31. Learn the Price of Assimilation (€85)
The yellow Petite Bateau raincoat, or: how not to do parenting.
One of the questions they might ask you during your in-person interview for French citizenship is: how have you have integrated yourself into French culture and society? I think about this question any time I happen to do something that rings particularly French to me, like eat a burger with a fork or say "tak tak tak" as I fill out online forms.
Except none of those things really count towards citizenship because if they did, I'd be racking up the assimilation points for what we recently did in regards to my daughter's back-to-school wardrobe: we got the French raincoat.
Is this yellow Petite Bateau raincoat an emblem of modern day French childhood? I can't really say since I'm neither a French parent nor French child. All I know is that on cloudy mornings, my residential neighborhood is suddenly swarming with these €85 rain jackets among the under 7 years old set.
Because I am a soft millennial parent, I think about all the ways I didn't fit in as a child and ill advisedly try to make it easier for my own kids. When I was younger, that meant I wanted a Tamagotchi and for my family to drive an Eddie Bauer Edition Ford Explorer (why??). Now when I attempt to do this for my kids, I try to imagine what a typical French kid in the 15eme must want.
So we got the raincoat, probably more for ourselves than for our kid, who, at 4 years old, doesn't really care about where her raincoat comes from, as long as it has enough pockets to hold all the twigs and dirt she stuffs in there. But she proudly wore the new jacket on the first cloudy day of school. And then promptly lost it.

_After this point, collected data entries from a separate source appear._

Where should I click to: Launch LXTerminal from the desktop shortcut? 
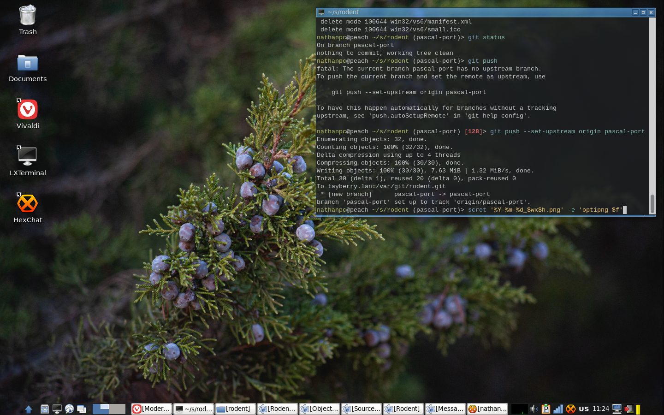[28, 157]
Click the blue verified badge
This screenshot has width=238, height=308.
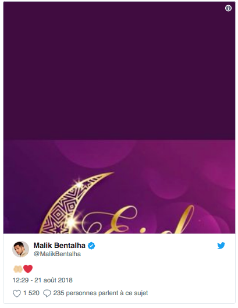[91, 246]
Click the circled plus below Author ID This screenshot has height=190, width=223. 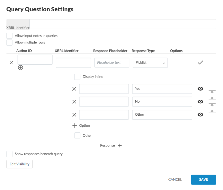[20, 68]

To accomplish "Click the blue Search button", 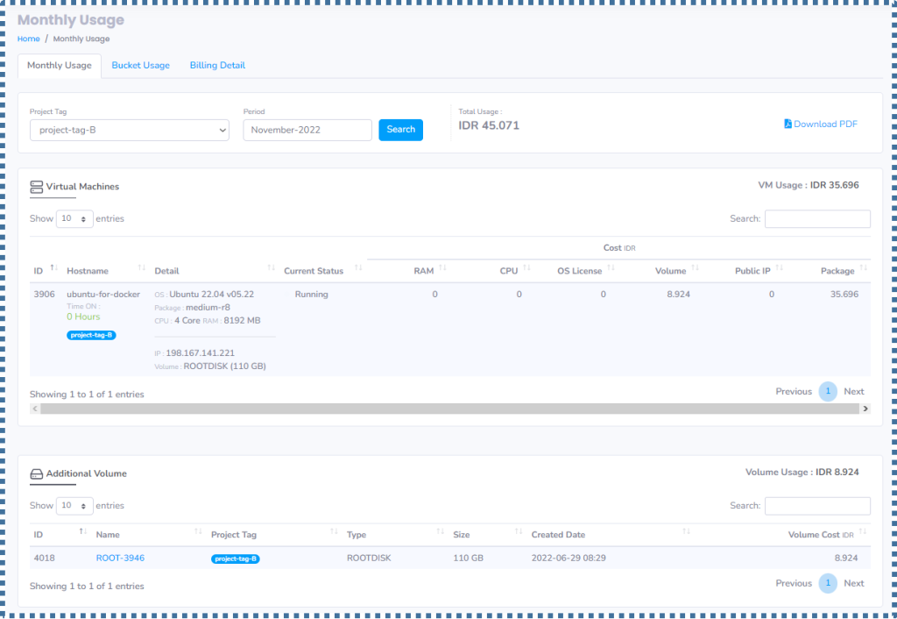I will point(400,129).
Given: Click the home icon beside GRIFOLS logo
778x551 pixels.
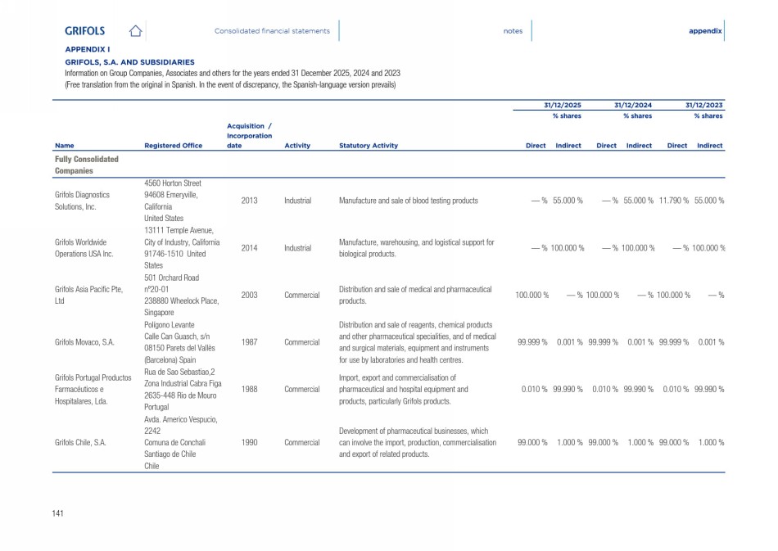Looking at the screenshot, I should pyautogui.click(x=136, y=31).
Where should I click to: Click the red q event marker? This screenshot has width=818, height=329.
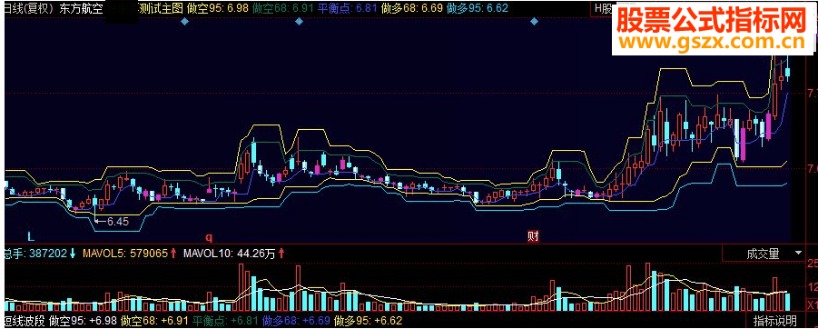tap(209, 238)
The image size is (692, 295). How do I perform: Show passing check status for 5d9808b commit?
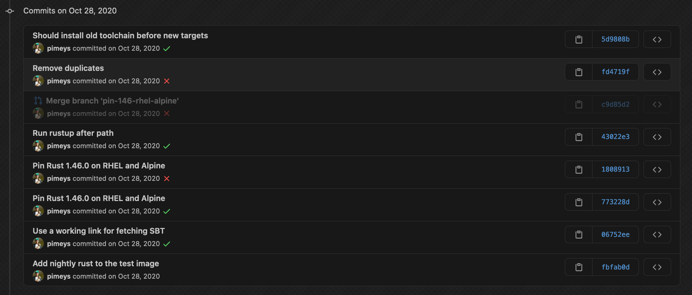[x=167, y=49]
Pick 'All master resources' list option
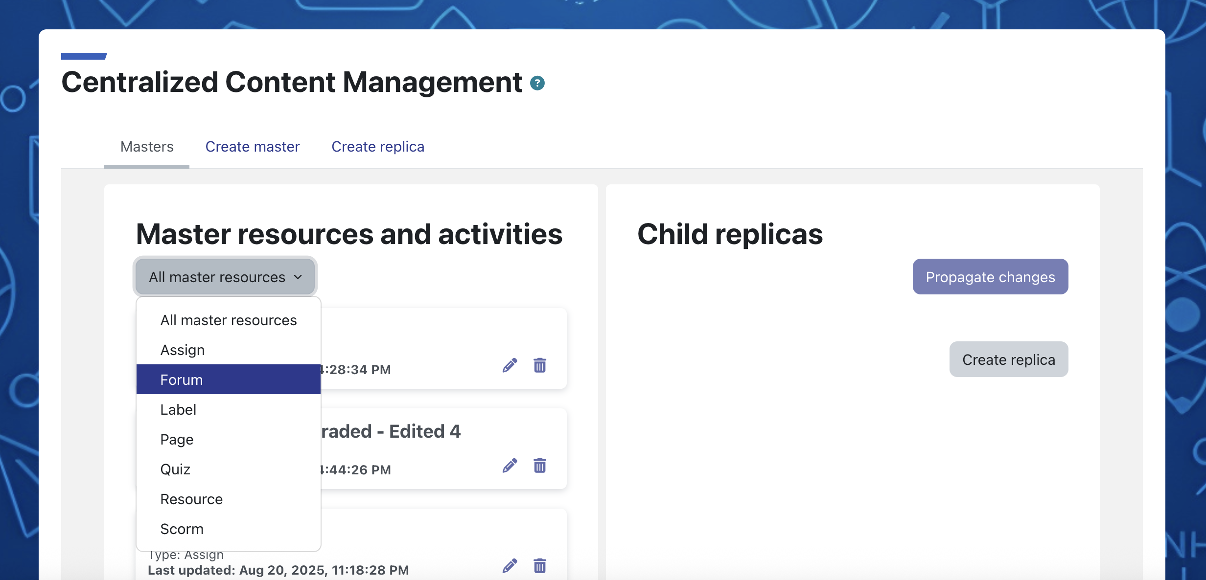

When I went to school the next day to dig through the lost and found pile of discarded coats and jackets, it was like an elephant's graveyard of abandoned Petite Bateau outerwear. It also didn't help that there were at least three other kids in her class with the exact same raincoat.
When three days went by with no sign of the jacket, I gathered my courage and wrote a message in my best French to the class WhatsApp parents group, asking if anyone had accidentally taken the jacket, while also acknowledging that it was like asking a group of Target employees if they'd seen a red polo shirt.
The next day we miraculously got the jacket back, but we knew we had to protect it against future mishaps, so we stuck an AirTag to its collar. That way, I can look at my phone and track the exact whereabouts of this €85 raincoat at all times.
If I do ever get to the stage of an in-person interview for French citizenship, I will not bring up my kid's Petite Bateau raincoat as an example of me integrating my family into French culture. But maybe I will show them my phone and the Airtag tracker, showing them that my expensive ass raincoat kid is enrolled in a French public school, benefiting from a French education, on her way to becoming another discarded jacket in the lost and found an enlightened French citizen.